28.2.23

Little cottage room made good

 

For the first time since moving into the cottage over ten years ago, I have a functioning front room. There are many reasons why it has remained a 'zombie' room, mostly due to my being overwhelmed by the sheer muddle of it all (one of the many symptoms of my ADHD) and needing to get the wood burner swept. It has only been briefly lit once, when Andy was alive and has been unused ever since.

However, with a very small electric budget and the ongoing issue of rising bills, I decided to leave my upstairs studio storage heater off this winter, with the result that I've been unable to work in there without catching a chill (even with several layers of clothing and a dressing gown on top). And I can't afford not to work.

So last month I used some Christmas money to get the sweep in. He declared the fire fit for purpose and Brian-next-door helped me put a rudimentary curtain rail over the open doorway, to block the cold upstairs air off. I finally got this neglected space sorted out; I now have dedicated painting and printing space, and a place where I can work in the warm with the fire going. 

It's made a huge difference, as I can pick things up and put them down without losing sight of them, as happened with the other space, where my work table had several roles, and had to be cleared for each one.  Life is slowly starting to make sense and ideas are beginning to return. Little bits of my brain, the ones that dreamed of silly, whimsical things, are waking up again and the results are finding their way onto paper.

My aim is to expand what I do, on top of needle felting and bring in enough extra money to cover the mortgage and be able to stay here. It's been a long struggle to maintain things and at times hasn't seemed worth it, without Andy to share it with.

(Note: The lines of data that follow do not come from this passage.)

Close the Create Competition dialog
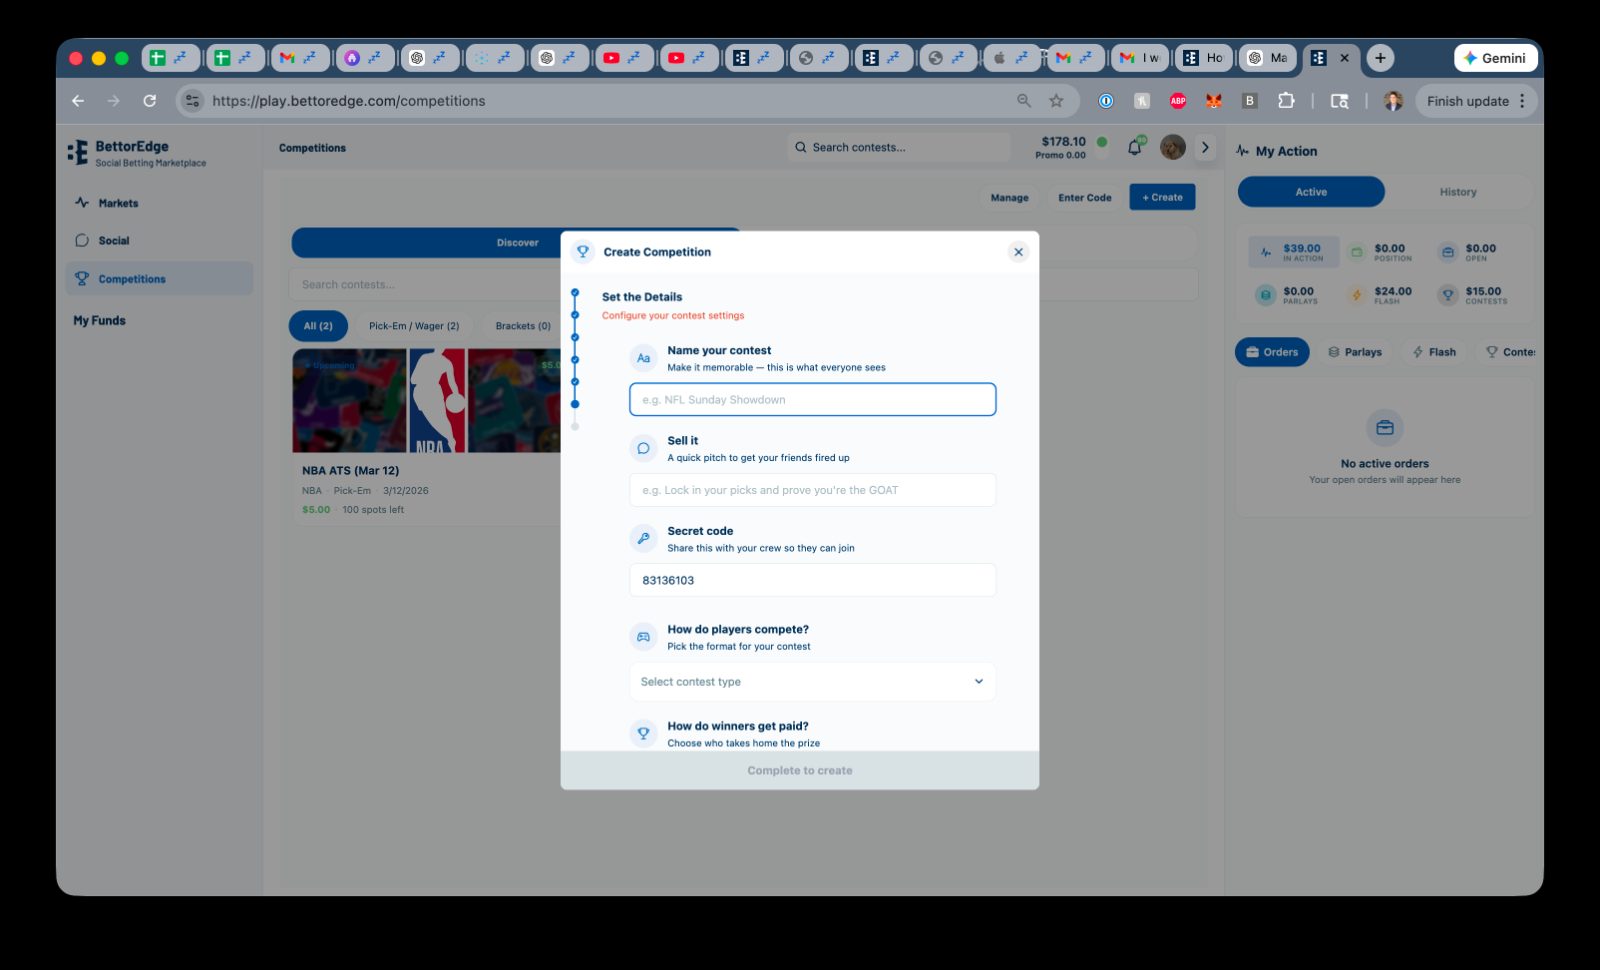(1018, 252)
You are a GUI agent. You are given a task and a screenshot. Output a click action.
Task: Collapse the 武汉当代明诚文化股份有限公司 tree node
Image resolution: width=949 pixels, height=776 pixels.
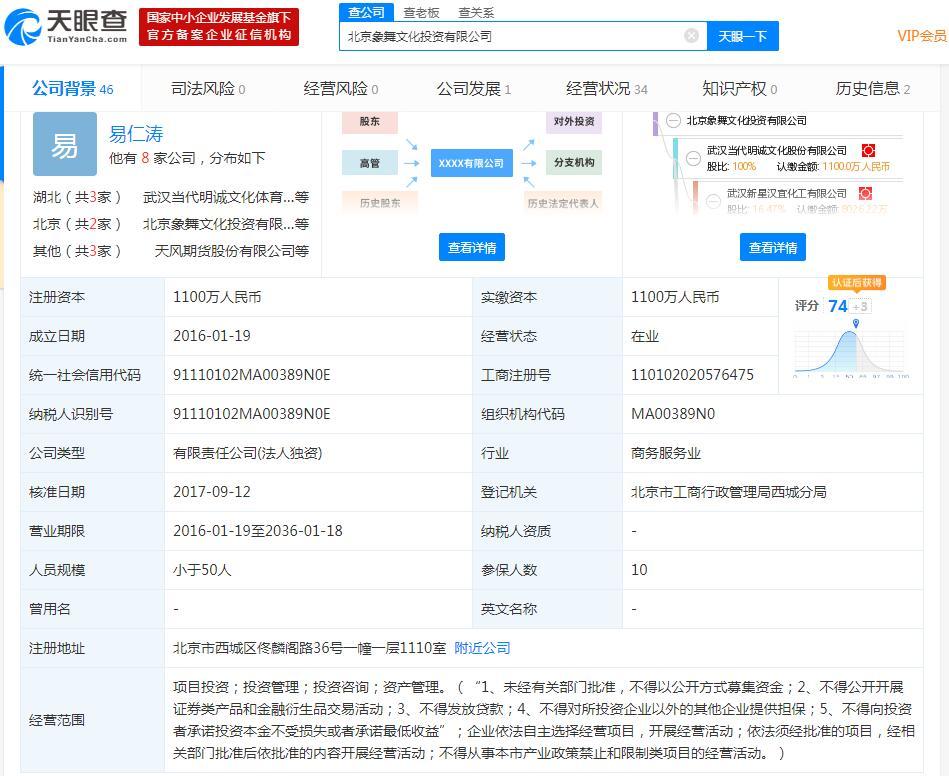click(694, 157)
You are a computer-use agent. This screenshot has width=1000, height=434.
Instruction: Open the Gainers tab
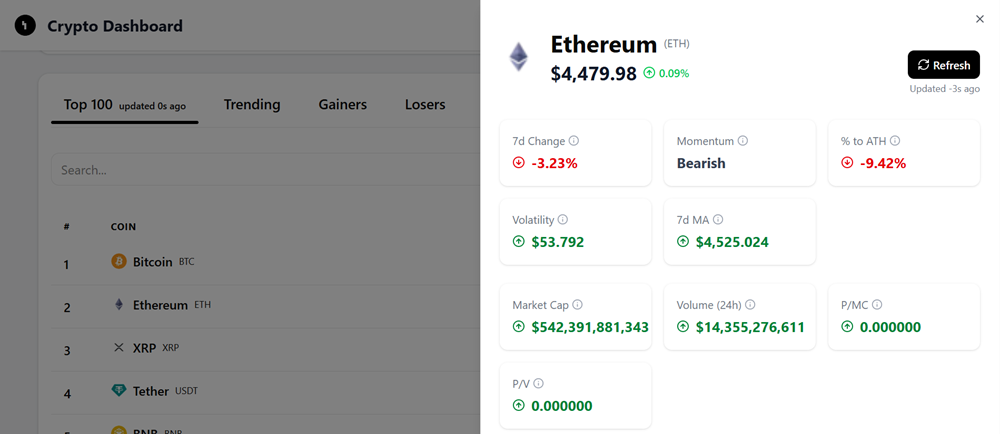[343, 104]
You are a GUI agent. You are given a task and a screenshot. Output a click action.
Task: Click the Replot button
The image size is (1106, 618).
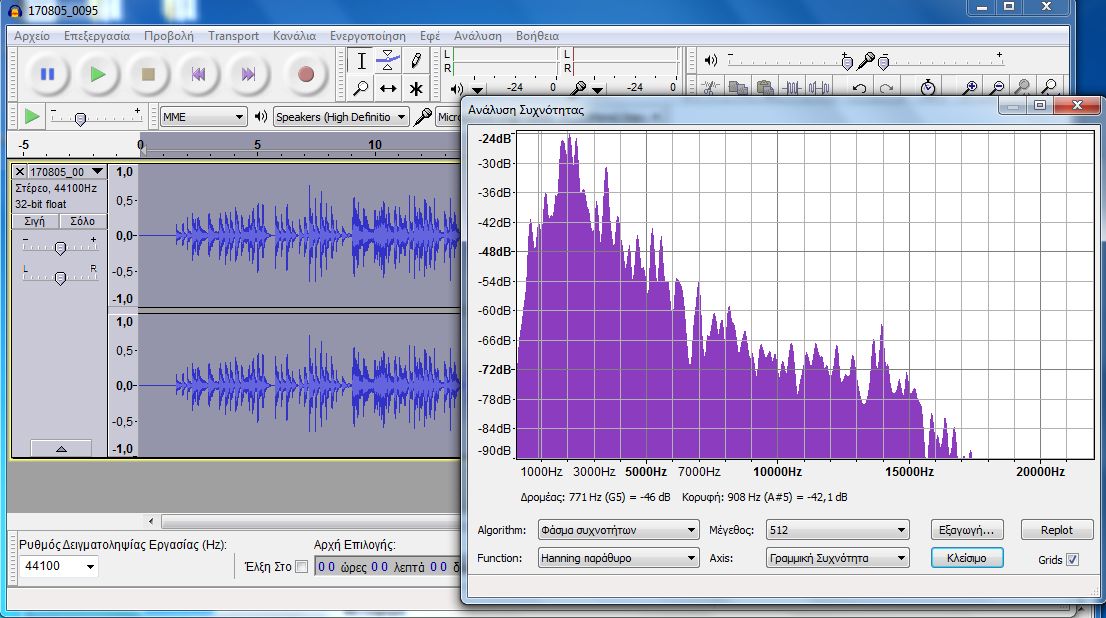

My drive to be an artist and to earn a living creating has seen me through tougher times than this. As a young person in the care system, trying to fend for myself, my ambition to be an artist saved me from many pitfalls; nothing else mattered apart from that one thing that drove me forward and to make a better life for myself. In retrospect, I'm amazed I achieved what I did, especially now I know I had undiagnosed ADHD on top of everything else. 

If I'd known how long and hard my journey would be, I might have given up, but I didn't, so I'm not about to throw the towel in now, not without a final effort. I owe it to my younger self.

(The ceramic cat in front of the fire is one I made when I was a 20 year old art student and it looks totally at home underneath the warmth). 

2 comments:

Granny Sue said...

I love everything about this post, Gretel. I remember your cottage as so homey and comfortable, but then I didn't have to live with its quirks. But the new work area looks great, and your fireplace is the coziest thing. Happy to hear of you return to creativity and determination to move forward!

Shrimpton and Perfect said...

It's a really positive move getting things sorted out at the cottage. It is your home and so makes for a very strong base. Keeping warm is so important so I hope you manage to keep that up. As always your creations are a delight.